Storytime: The most valuable knowledge in the world
Understanding financial-planning basics could easily be worth more to you than everything else you ever spend added together
If you’ve more than a few quid invested, chances are high that you spend more each year on the management of your investments than on anything else in your life – possibly all of those anything elses combined. Chances are also high that you are completely unaware of this.
The investment industry has ingenious ways of taking your money without you ever really understanding how much they’re taking nor what you’re getting in return. The best burglars operate in daylight: persuading you not only to hand over your valuables, but to thank the thief for the opportunity to do so.
‘It’s just so complicated!’
‘It’s also worth £10 million to you, Megan. I think for £10 million it’s probably worth at least checking to see if it’s really as complicated as you think it is. The payoff is wildly asymmetric. If it is impossibly complicated and scary, you lose nothing. And if it’s not, the gains could be gigantic.

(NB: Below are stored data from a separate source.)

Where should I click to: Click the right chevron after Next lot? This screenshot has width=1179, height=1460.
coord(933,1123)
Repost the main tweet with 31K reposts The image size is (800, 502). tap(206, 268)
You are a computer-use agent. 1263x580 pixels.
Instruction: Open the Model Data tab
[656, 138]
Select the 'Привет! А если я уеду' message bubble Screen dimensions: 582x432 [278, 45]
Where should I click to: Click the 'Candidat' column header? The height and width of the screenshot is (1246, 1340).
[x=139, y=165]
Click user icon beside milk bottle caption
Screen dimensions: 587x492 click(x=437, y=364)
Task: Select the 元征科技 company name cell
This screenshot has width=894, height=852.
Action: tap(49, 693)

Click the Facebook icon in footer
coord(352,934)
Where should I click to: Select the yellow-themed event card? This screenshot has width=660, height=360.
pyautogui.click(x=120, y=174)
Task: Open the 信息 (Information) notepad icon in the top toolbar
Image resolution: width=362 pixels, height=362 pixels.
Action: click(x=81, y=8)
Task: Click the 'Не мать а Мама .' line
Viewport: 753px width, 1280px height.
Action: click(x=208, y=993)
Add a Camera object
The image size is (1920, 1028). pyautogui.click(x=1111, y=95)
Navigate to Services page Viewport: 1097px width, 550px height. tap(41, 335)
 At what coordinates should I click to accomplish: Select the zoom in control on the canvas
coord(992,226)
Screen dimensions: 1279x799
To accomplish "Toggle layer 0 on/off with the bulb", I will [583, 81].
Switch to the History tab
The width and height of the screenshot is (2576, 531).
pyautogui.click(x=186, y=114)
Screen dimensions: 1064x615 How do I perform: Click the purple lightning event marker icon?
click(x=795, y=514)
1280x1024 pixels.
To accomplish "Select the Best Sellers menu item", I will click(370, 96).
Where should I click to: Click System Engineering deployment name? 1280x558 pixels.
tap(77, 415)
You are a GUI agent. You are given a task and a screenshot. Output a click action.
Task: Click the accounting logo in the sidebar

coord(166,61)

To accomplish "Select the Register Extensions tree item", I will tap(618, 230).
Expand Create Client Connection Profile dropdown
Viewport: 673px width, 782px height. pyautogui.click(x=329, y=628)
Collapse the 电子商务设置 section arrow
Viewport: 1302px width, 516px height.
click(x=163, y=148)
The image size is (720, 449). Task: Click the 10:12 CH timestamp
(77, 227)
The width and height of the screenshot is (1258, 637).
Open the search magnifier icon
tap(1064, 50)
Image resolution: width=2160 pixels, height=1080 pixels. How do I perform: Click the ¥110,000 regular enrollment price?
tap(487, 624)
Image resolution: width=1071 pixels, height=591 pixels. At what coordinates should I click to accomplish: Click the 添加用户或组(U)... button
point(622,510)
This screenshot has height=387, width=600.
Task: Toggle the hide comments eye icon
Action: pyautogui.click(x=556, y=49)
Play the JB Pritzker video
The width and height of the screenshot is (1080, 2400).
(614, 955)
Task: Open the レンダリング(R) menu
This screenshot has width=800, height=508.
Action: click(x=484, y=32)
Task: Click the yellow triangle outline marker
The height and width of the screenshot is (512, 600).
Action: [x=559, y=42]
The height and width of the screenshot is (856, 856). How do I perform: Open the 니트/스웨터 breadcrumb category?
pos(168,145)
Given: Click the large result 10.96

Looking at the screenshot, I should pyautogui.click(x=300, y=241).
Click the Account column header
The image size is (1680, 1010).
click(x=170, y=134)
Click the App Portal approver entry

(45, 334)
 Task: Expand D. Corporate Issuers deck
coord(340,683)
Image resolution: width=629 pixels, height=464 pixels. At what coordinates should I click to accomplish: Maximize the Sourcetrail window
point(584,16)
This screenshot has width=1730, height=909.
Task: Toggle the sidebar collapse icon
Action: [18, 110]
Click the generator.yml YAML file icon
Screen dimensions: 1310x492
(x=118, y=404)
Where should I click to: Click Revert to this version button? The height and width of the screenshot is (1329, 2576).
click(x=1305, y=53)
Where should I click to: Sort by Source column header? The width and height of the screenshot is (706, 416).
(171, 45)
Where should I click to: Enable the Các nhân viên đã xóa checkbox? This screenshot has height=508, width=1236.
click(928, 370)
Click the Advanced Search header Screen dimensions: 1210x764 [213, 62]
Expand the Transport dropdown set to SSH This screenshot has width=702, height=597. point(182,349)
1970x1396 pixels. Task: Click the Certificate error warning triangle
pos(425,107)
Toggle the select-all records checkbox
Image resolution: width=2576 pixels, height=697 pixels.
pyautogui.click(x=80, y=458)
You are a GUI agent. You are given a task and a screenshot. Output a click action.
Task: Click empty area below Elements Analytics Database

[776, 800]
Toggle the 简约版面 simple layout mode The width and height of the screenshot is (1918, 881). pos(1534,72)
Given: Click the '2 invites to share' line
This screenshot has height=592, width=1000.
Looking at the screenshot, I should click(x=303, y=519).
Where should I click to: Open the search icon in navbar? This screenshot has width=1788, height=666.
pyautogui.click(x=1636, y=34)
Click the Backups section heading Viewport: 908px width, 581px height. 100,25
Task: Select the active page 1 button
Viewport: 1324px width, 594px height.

As the sun is setting on my last weeks of providing financial advice to the always rich and occasionally powerful, I meet with my friend Megan, who’s finally worked out what I do for a living. Megan is in her early 30s, and business savvy. She’s also trembling. That she’s trembling because she’s got money rather than because she hasn’t may be odd, but it’s far from uncommon.
‘How long,’ I ask her, ‘would it take for me to learn how to do what you do? Software packages, sewing machines, whatever else it is you fashionable types need to know… not to be a pro, but to grasp the basics.’
‘Oh, I don’t know. A couple of weeks maybe.’
‘And were I to gain your professional knowledge, how much do you think that would be worth to me over the course of my life?’
‘I’m going to guess not a lot. I doubt I’d find enough regular uses to remember what you’d taught me, let alone get value from it… However, if you had my professional knowledge, it could be worth £10 million to you over the next 30 years or so. What other professional knowledge even comes close to those sorts of numbers?’
Most financial advisers are hired because clients fear missing out on an El Dorado of riches, and perceive the investing world to be a complicated and scary jungle and setting out without a guide makes it more likely they’ll be eaten than find their fortune. El Dorado and the chance of being eaten are real. But the perceptions of complications and scariness need not be. The potential value of great financial advice dwarfs even mind-bending numbers like Megan’s. But the real value lies in changing perceptions, cutting through illusions, not providing an expensive plan to deal with them.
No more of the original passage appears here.